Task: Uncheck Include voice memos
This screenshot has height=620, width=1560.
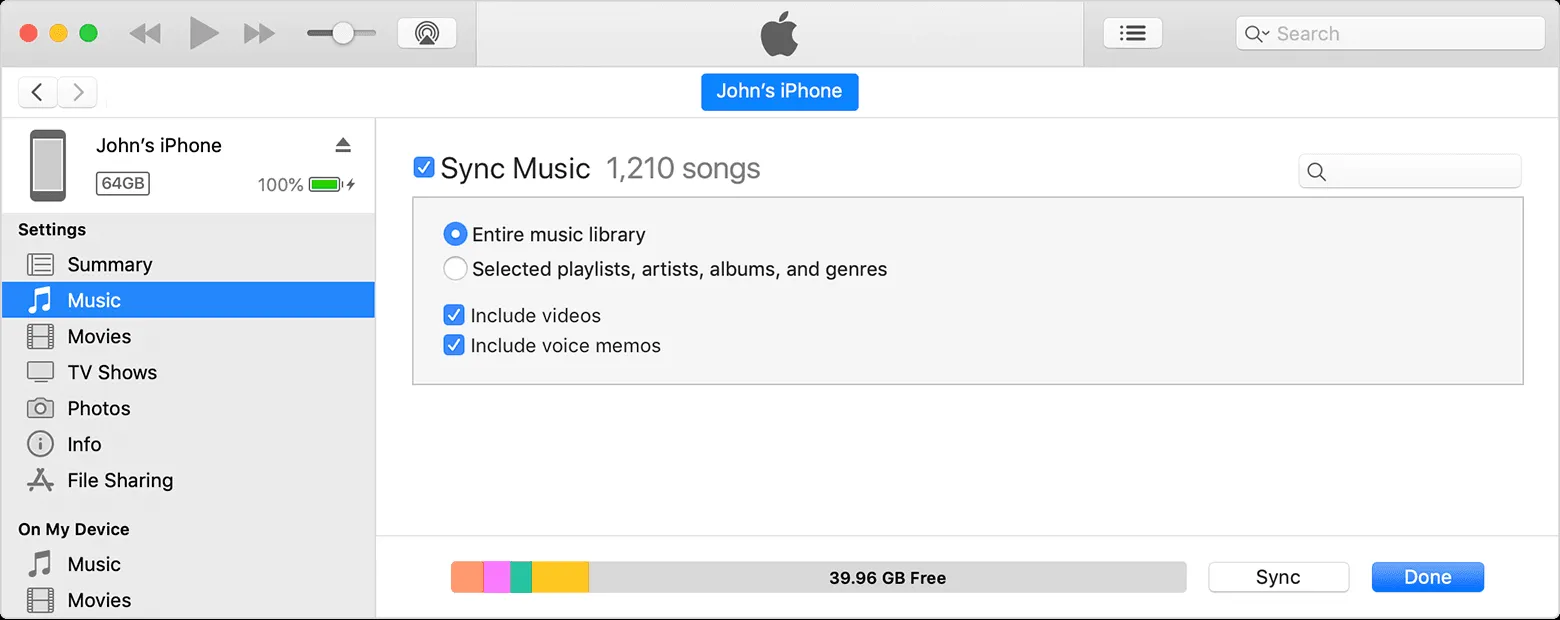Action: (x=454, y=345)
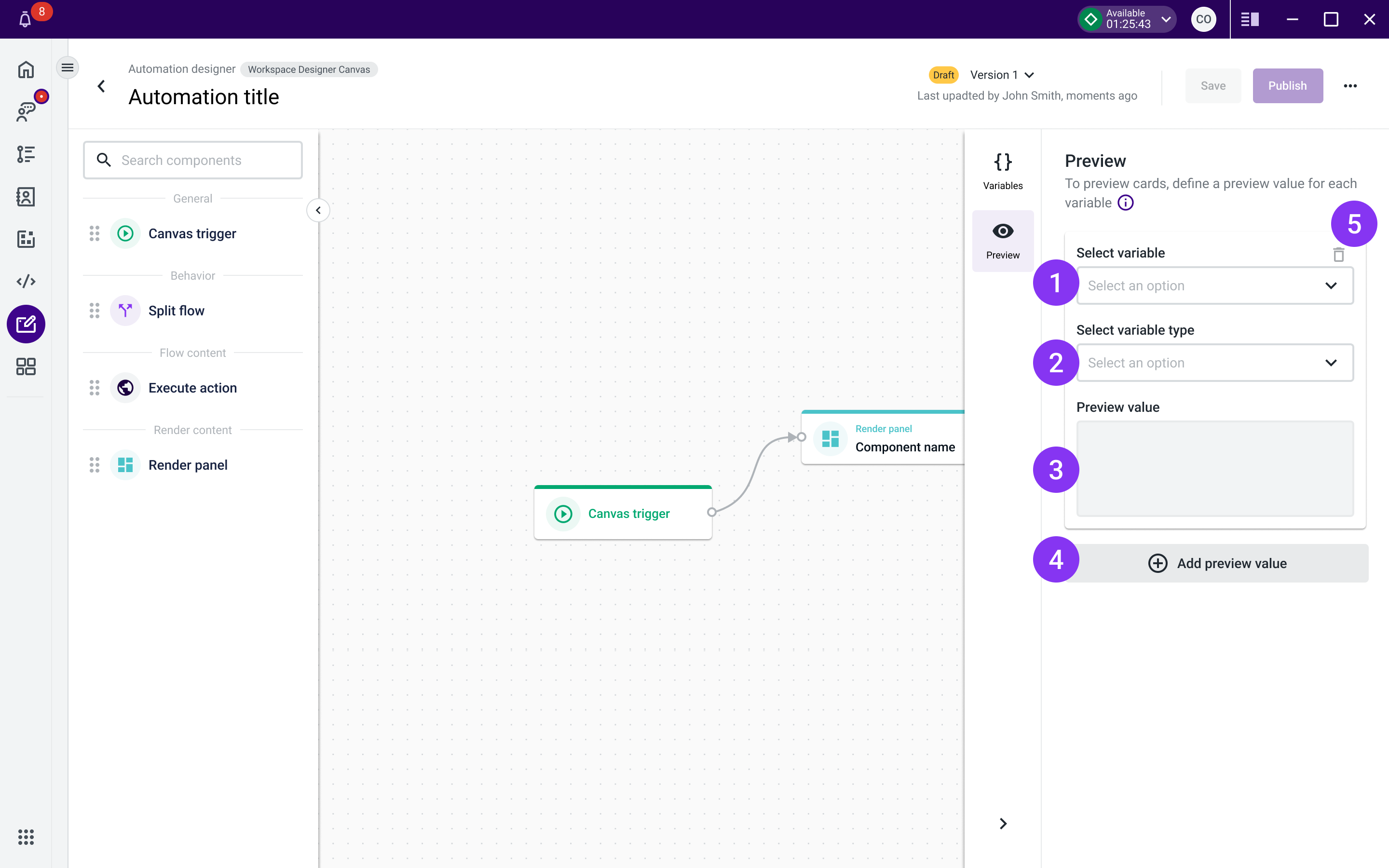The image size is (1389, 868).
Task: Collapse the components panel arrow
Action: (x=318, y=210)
+ + + + +
__OBJECTIVE__
Reproduce every item above word for word, leaving out the pictures.

__RESPONSE TO THIS TASK__
Task: Uncheck Include voice memos
This screenshot has height=620, width=1560.
Action: (x=454, y=345)
The image size is (1389, 868).
Task: Collapse the components panel arrow
Action: (x=318, y=210)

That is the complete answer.